CURRENT EVENTS
or: How I Learned to Start Worrying and Read the News

When it comes to current events, Columbia students fall into two categories: those who know and those who do not. Those who know read the New York Times, the Columbia Spectator and the Bwog. They suit up for Minutemen protests or at least have an accurate idea of who the Minutemen are. Those who don't know bask in the soothing warmth of ignorance, cultivate an aloof façade, and nod along silently during debates.

I fall in the latter category. I like to think of myself, in words from the tragically cancelled Deadwood, as “Chief officer...of air-headed smugness and headlong plunges...into the fucking abyss.” It has a certain musicality.

Or at least I did until recently, when an AdHoc editor suggested that people who work for a political magazine should read the news. Consequentially, I'm wading into the inky, crinkly world of newspaper reading. Now I can debate with conviction a wide range of current issues, as long as they've appeared in campus publications since September.

It seems incomprehensible for someone to live nearly 22 years acquainted only casually with the real world, but then, we're at a university, and I study the arts. And in academic circles, it's perfectly defensible to run from facts. There is a particular brand of established ignorance for everyone who refuses to follow the news.

Artists and bibliophiles, who can't let facts impinge on their sensitivities, glorify a certain romantic disengagement. Press them hard enough, and they may even pronounce that literature is truer than fact. Current events, after all, are ephemeral and can only have an impermanent effect, while literature imparts unchanging, essential truths. Or, if you're a deconstructionist, go with the argument that “facts” are really facets of constructed narratives, just as much stories as this week's text for Origins of Literary Imagining.

The funny thing is, once you start caring about current events, it's really sort of fun. Among the many benefits of a news addiction are liberation from the pressure to mask ignorance (as it turns out, it's much easier just to skim the headlines) and a whole new set of opinions for starting overheated arguments when things get dull. There's even a sense of control: Schoolhouse Rock promised that knowledge is power, and that confident glow persists even when knowledge in no way catalyzes action. Given the perks, you'd think everyone would jump on the knowledge bandwagon. What's keeping them? Is it really just insurmountable laziness?

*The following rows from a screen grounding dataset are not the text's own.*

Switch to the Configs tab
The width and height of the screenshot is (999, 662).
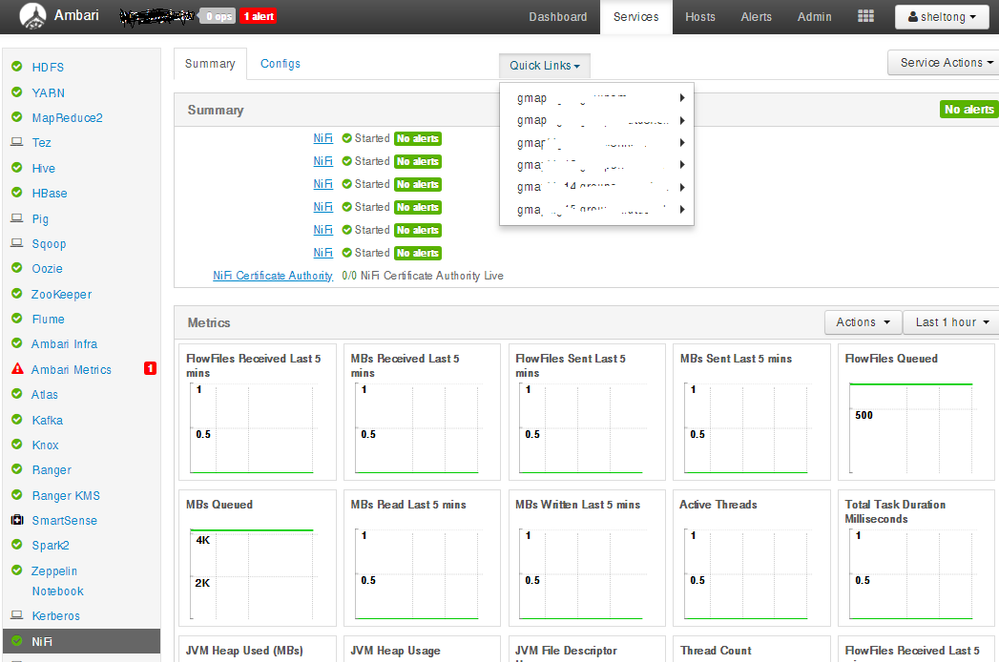tap(280, 64)
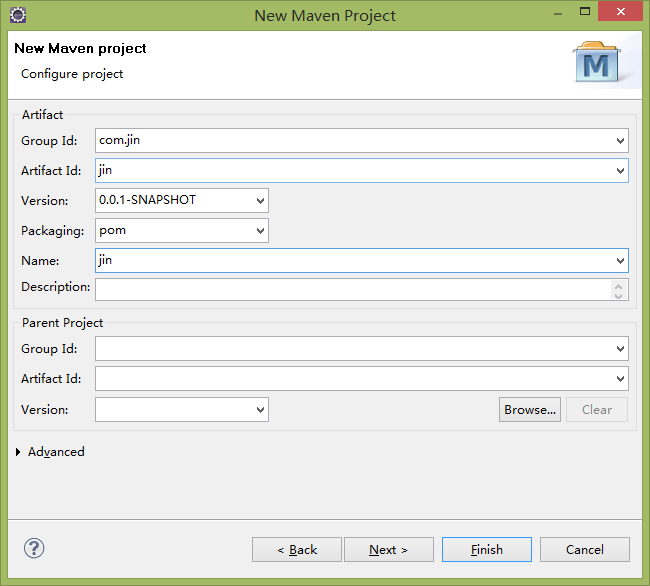Browse for a parent project
650x586 pixels.
pyautogui.click(x=530, y=409)
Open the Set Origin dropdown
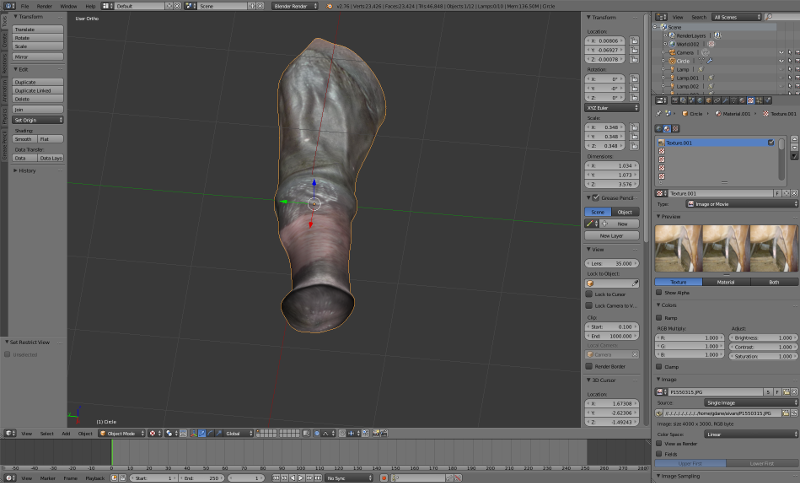Image resolution: width=800 pixels, height=483 pixels. pyautogui.click(x=38, y=119)
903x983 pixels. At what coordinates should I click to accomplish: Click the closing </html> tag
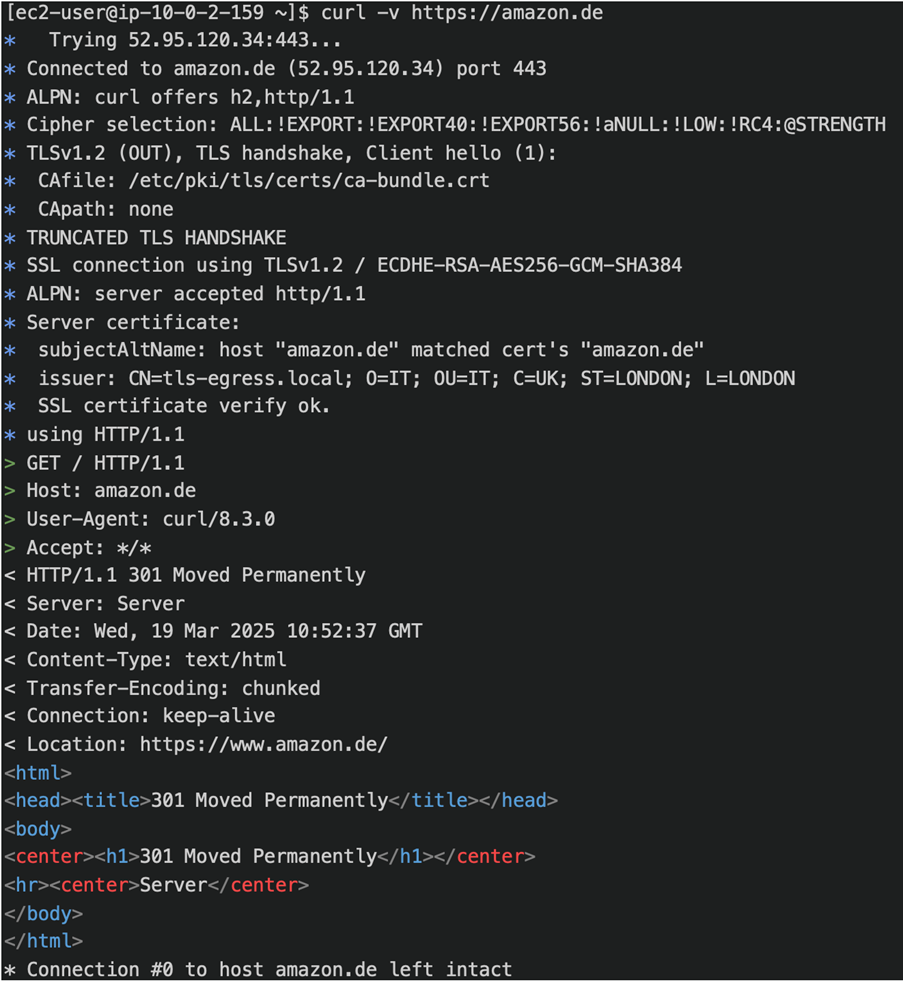43,941
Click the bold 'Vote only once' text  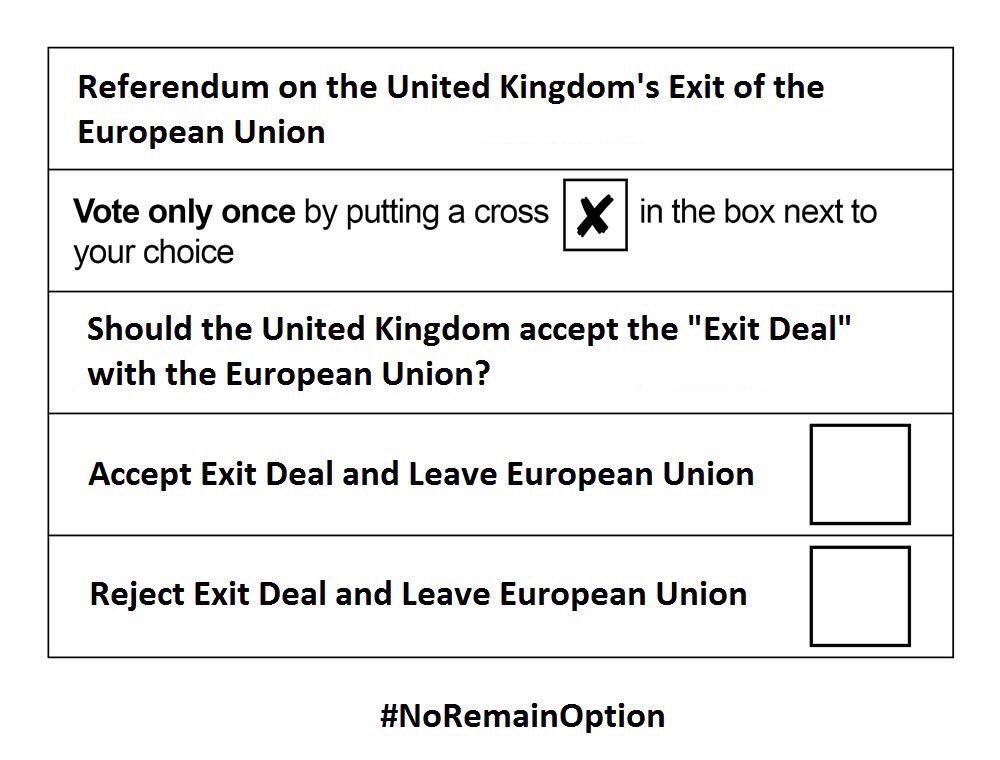(x=184, y=212)
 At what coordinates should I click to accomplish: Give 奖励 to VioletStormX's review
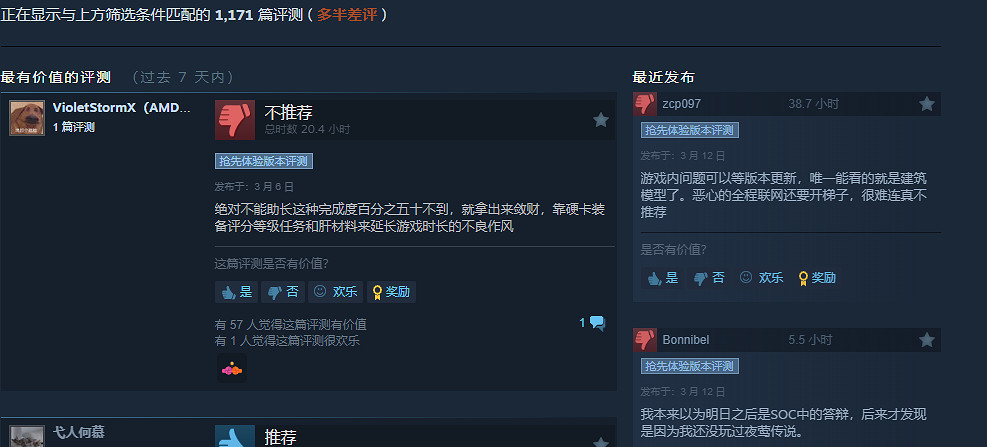pyautogui.click(x=391, y=292)
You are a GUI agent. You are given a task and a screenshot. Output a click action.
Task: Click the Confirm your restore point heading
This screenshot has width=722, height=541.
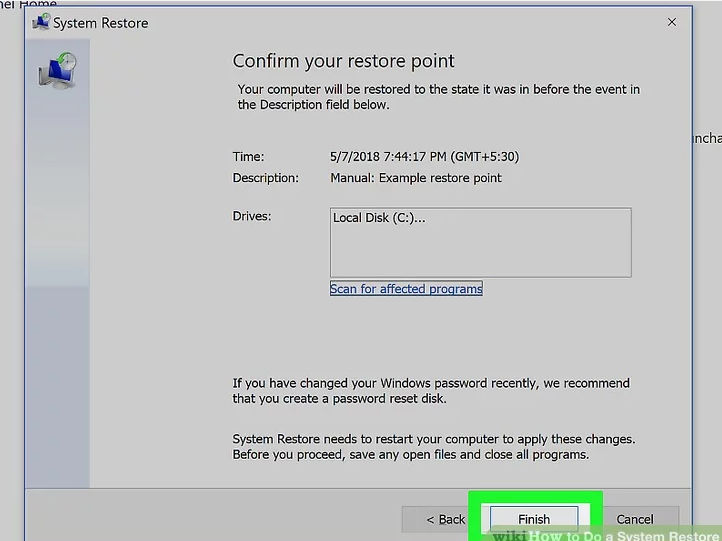click(343, 61)
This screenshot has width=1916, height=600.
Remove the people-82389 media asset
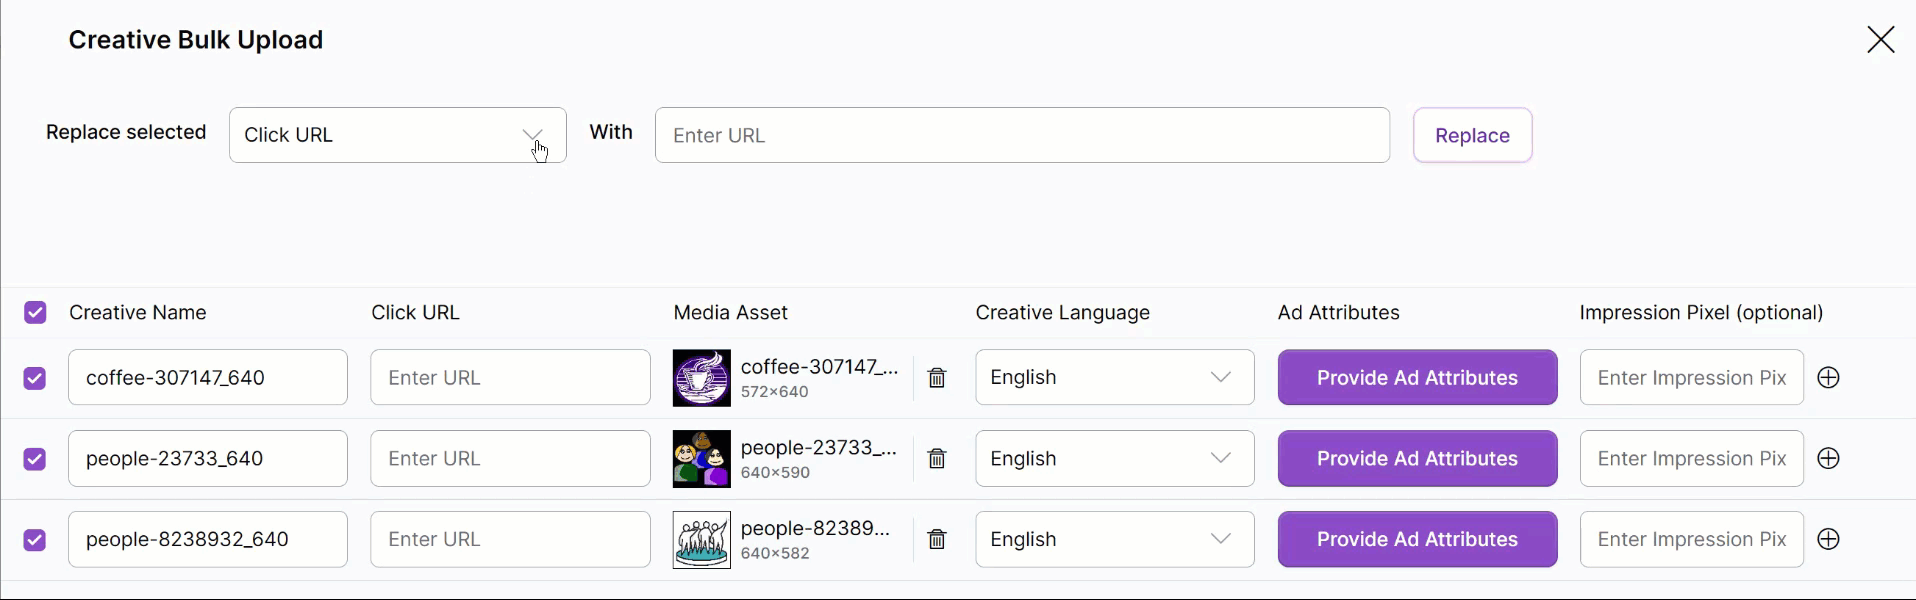(937, 540)
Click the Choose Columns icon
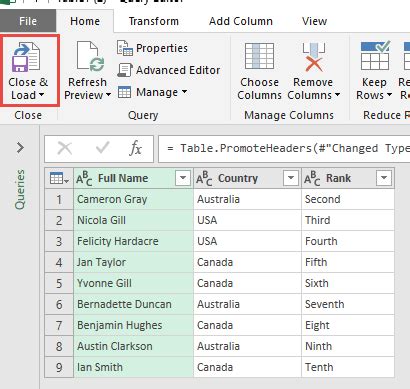This screenshot has width=410, height=389. 259,56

Probably, yes. But as I'm still acquiring the taste for bitter reality, I prefer a more sympathetic explanation: we like to believe in the goodness of people. This grows difficult with the ever growing accumulation of facts that suggest they are inherently chaotic and violent. Between Darfur, AIDS, global warming, nuclear proliferation, and our own country's innumerable policy blunders, it's hard to know where to begin to worry, much less how to formulate solutions. It's easy to see how such threatening complexities might turn students who once cared, voted, rallied, petitioned, and debated away from the world.

But preserving our ideals by refraining from engaging with the world is cowardly. It requires a refocusing of attention on oneself, divesting responsibility for the state of things. This careful shielding of ideals renders them irrelevant and ultimately dead. Awful as the exterior world may be, idealists have to respond to real problems, not pretend they don't exist.

In a strange way, the Minutemen protest has provided a healthy jolt to the willfully isolated. The only way to remain perfectly unaware would be to refuse to read any campus publications, e-mails, or posters, talk to friends, or leave one's room. Not only does everyone know about the Minutemen protest, but everyone can talk about it and the many issues it raises. Free speech! Immigration! Columbia's disciplinary policies! The farce that is FOX News! Anyone can feign an understanding of current events with this one. And when you pretend to care, you may find yourself forming opinions and even reading newspapers to back those opinions up.